### Dataset content ###

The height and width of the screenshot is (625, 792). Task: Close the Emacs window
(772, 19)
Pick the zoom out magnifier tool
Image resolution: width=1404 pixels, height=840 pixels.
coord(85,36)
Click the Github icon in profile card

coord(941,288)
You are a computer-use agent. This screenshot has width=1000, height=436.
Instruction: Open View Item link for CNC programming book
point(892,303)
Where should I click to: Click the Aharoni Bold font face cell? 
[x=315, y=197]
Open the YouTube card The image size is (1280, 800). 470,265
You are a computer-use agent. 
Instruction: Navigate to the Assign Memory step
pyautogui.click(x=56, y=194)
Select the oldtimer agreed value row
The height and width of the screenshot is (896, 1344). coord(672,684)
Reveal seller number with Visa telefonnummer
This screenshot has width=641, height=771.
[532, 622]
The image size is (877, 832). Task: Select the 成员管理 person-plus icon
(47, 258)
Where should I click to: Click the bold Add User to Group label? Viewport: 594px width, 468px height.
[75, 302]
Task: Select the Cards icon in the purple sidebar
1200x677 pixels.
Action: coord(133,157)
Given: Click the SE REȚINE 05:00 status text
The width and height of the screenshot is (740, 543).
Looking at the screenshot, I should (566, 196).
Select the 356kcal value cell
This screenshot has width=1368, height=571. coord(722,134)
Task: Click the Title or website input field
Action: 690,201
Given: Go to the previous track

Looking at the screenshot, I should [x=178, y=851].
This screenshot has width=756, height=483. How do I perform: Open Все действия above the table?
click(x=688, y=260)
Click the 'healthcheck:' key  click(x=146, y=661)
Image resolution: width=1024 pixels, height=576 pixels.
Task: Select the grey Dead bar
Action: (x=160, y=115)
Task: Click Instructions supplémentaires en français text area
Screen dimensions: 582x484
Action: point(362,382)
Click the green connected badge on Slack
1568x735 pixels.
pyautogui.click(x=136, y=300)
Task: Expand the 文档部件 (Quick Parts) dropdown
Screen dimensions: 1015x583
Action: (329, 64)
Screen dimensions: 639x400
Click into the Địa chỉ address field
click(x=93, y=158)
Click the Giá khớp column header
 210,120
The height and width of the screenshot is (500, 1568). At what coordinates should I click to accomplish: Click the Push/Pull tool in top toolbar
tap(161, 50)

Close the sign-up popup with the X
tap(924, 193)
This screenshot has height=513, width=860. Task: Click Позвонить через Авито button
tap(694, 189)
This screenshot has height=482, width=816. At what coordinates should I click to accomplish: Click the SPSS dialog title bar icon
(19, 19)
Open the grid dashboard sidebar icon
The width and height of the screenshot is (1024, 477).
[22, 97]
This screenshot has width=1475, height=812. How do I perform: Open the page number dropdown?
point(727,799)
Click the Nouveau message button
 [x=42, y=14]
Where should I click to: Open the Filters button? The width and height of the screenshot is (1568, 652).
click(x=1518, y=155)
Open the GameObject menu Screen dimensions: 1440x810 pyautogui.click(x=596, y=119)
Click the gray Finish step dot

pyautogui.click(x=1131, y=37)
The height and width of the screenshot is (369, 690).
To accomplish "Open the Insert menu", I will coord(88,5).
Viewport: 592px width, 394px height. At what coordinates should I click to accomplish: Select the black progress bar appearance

###

- Brief: Produce a verbatim copy of the lines from the one holding "Click the Nouveau message button" to the final line of the data, and nothing more.

- Task result:
Click the Nouveau message button
 [x=42, y=14]
Where should I click to: Open the Filters button? The width and height of the screenshot is (1568, 652).
click(x=1518, y=155)
Open the GameObject menu Screen dimensions: 1440x810 pyautogui.click(x=596, y=119)
Click the gray Finish step dot

pyautogui.click(x=1131, y=37)
The height and width of the screenshot is (369, 690).
To accomplish "Open the Insert menu", I will coord(88,5).
Viewport: 592px width, 394px height. At what coordinates should I click to accomplish: Select the black progress bar appearance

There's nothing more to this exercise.